UNITED STATES COURT OF APPEALS FOR THE THIRD CIRCUIT
filed: October 20, 1976.
UNITED STATES OF AMERICA
JOSEPH SICA, APPELLANT
APPEAL FROM THE FINAL JUDGMENT OF SENTENCE OF THE UNITED STATES DISTRICT COURT FOR THE WESTERN DISTRICT OF PENNSYLVANIA Criminal No. 75-80
Before: BIGGS, GIBBONS and HUNTER, Circuit Judges.
BIGGS, Circuit Judge.
This is an appeal from a judgment of conviction and sentence in the United States District Court for the Western District of Pennsylvania. Jurisdiction is based on 28 U.S.C. § 1291.
The factual background is set forth in United States v. Rosa, 404 F. Supp. 602 (W.D. Pa. 1975). We therefore restrict our discussion to what we deem to be the essentials. Two other defendants, Rosa and Mannella, were indicted with Sica for conspiracy and attempted extortion in violation of the Hobbs Act. 18 U.S.C. § 1951. Both were convicted and their judgments of conviction were affirmed by this Court. United States v. Rosa, 535 F. d 1248 (3d Cir. 1976), petition for cert. filed, 44 U.S.L.W. 3750 (U.S. June 29, 1976) (No. 1738). The conspiracy count was dismissed and is not before us. The second count was retained and trial proceeded on this count.
The chief government witness was Joseph Vacarello,*fn1 Jr., who was a part-owner of a landscape contracting concern. Defendant Mannella, an engineer, had business dealings with Vacarello in the past. At the behest of Mannella, Vacarello came to Mannella's office on the morning of July 23, 1974. Mannella introduced him to defendants Rosa and Sica. Sica characterized himself as a "representative" of "several" councilmen of the Borough of Monroeville, Pennsylvania. Vacarello had recently submitted a bid on the Overlook Park project in Monroeville. Sica told Vacarello "we would like to see you get the job, but... would like a donation." Transcript, page 65. The size of the donation was not specified. Vacarello testified that Sica indicated that Mannella would call later concerning the size of the donation.
That afternoon Mannella called and asked Vacarello to again come to his office. Vacarello went immediately and was told by Mannella, who was alone, that the donation was to be $10,000. Mannella implied that failure to make it would mean that Vacarello would not be considered for other Monroeville projects, as well. Vacarello was shown the recent minutes of the Public Relations and Recreation Committee of Monroeville. The committee had recommended to the Borough Council that Vacarello's low bid on the Overlook project not be accepted. There was some discussion of how the money was to be split among Rosa, Sica, and Mannella and Mannella's role as go-between. Transcript, pages 74, 78.

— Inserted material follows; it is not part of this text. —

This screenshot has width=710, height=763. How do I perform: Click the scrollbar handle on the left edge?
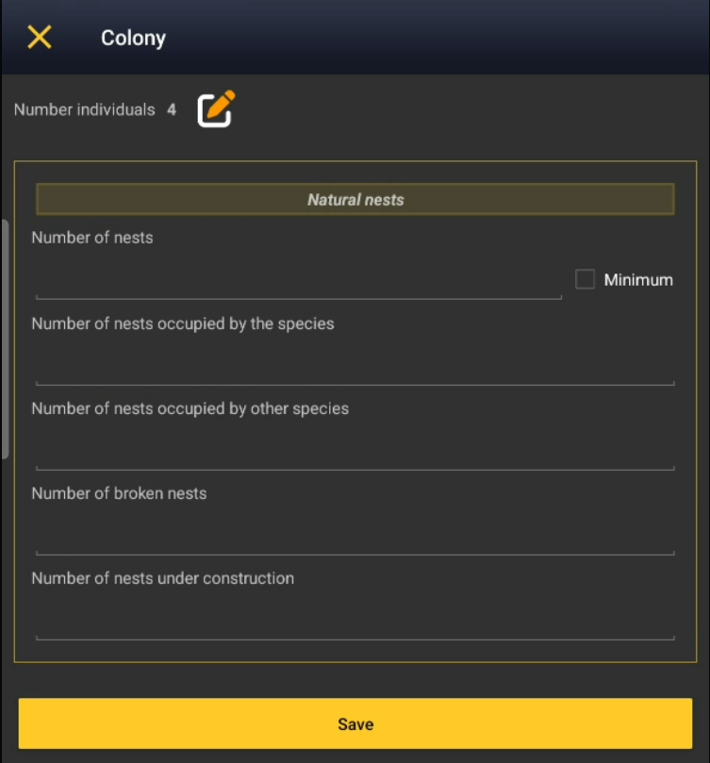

Vacarello did not pay the "donation" and did receive the contract for the Overlook Park project. So far as the record shows, he was not denied subsequent contracts.
Sica's appeal presents an issue as to severance which we think requires discussion.We must deal with a preliminary issue first, however.
A. The Crime of Attempted Extortion
The Hobbs Act, 18 U.S.C. § 1951, provides in pertinent part: "(a) Whoever in any way or degree obstructs, delays, or affects commerce or the movement of any article or commodity in commerce, by robbery or extortion or attempts or conspires so to do, or commits or threatens physical violence to any person or property in furtherance of a plan or purpose to do anything in violation of this section shall be fined not more than $10,000 or imprisoned not more than twenty years, or both.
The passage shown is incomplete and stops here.